■ **What this task involves**
Return nothing but the lines from the line with "Viewport: 1000px width, 625px height." through the last line of the entries that follow, copied exactly and free of pictures.

Stored data entries

--

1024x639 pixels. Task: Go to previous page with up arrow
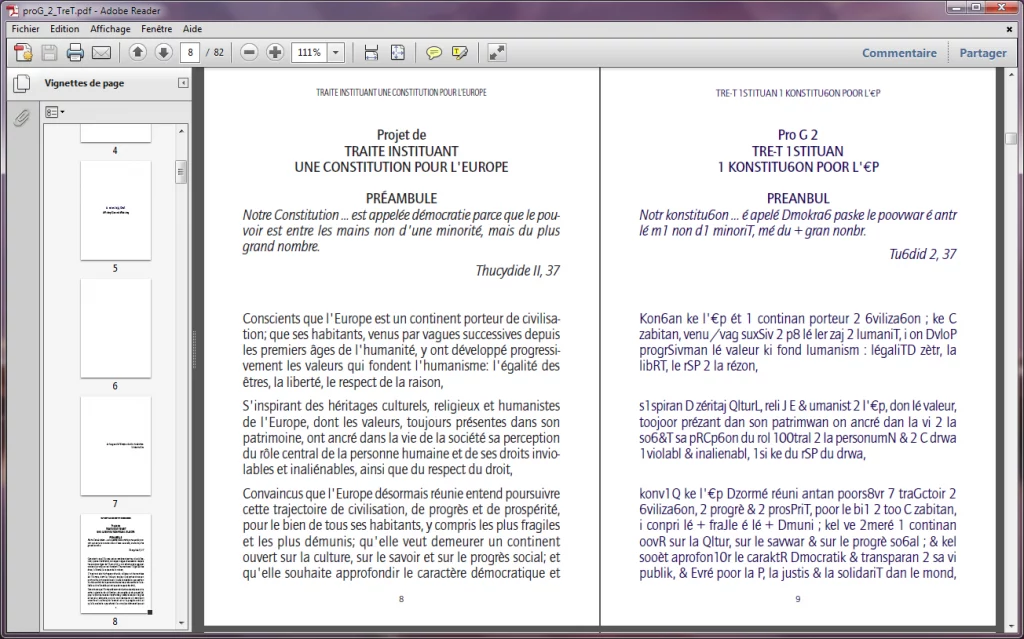click(x=137, y=52)
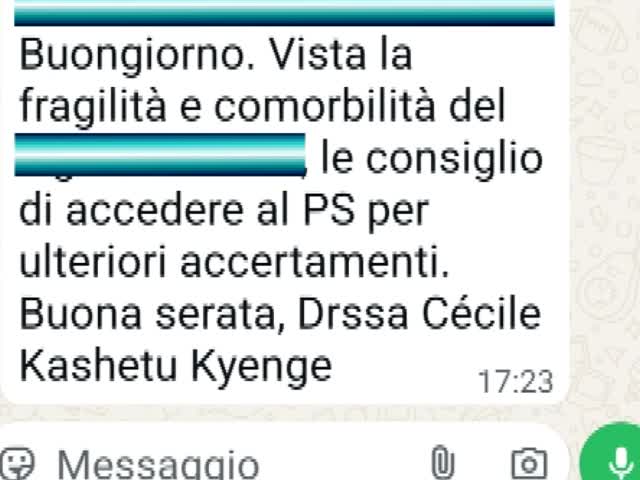Tap the patterned chat wallpaper beside bubble
Viewport: 640px width, 480px height.
[605, 204]
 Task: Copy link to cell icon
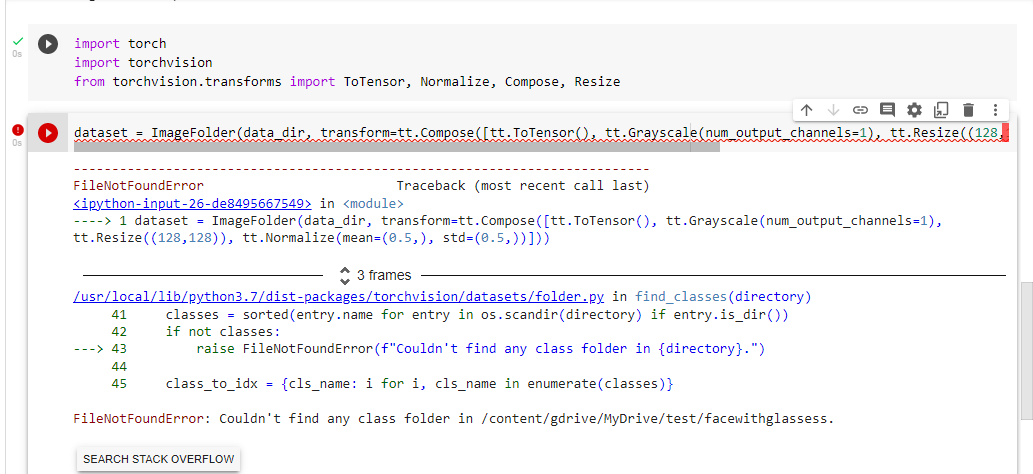[x=860, y=109]
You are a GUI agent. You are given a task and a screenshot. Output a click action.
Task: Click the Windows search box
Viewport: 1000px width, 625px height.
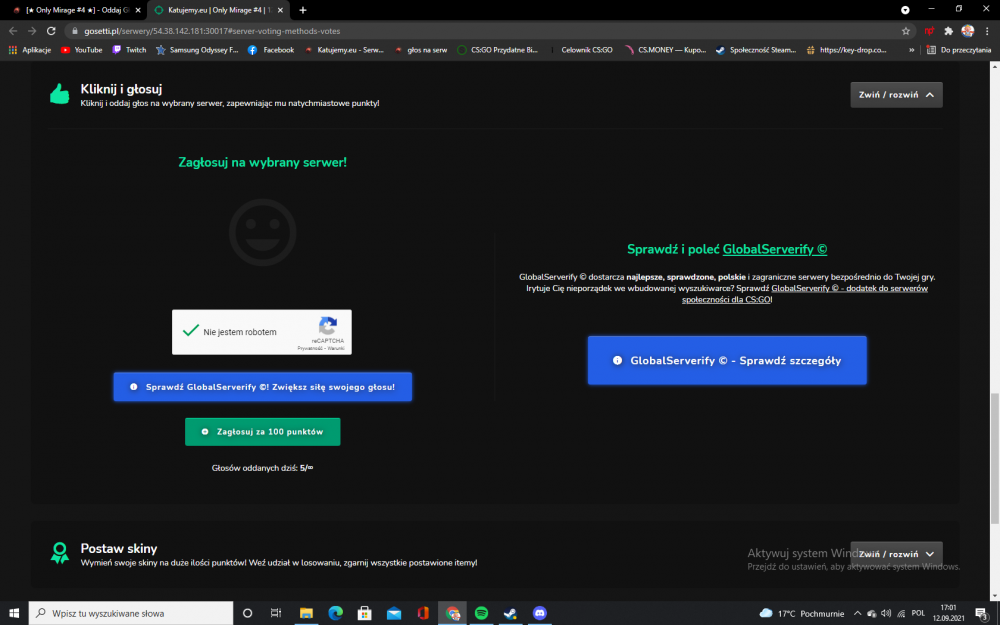[x=131, y=613]
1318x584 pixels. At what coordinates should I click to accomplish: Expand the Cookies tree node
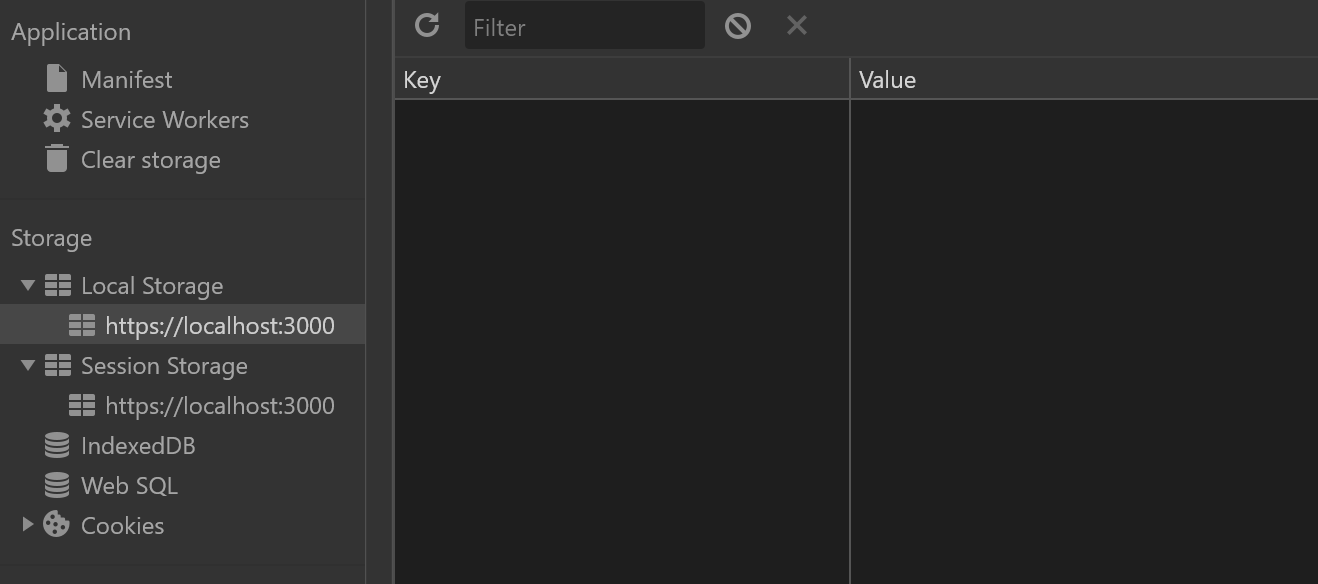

--

■ **Response below**
Viewport: 1000px width, 625px height.
[x=131, y=613]
1318x584 pixels. At what coordinates should I click to accomplish: Expand the Cookies tree node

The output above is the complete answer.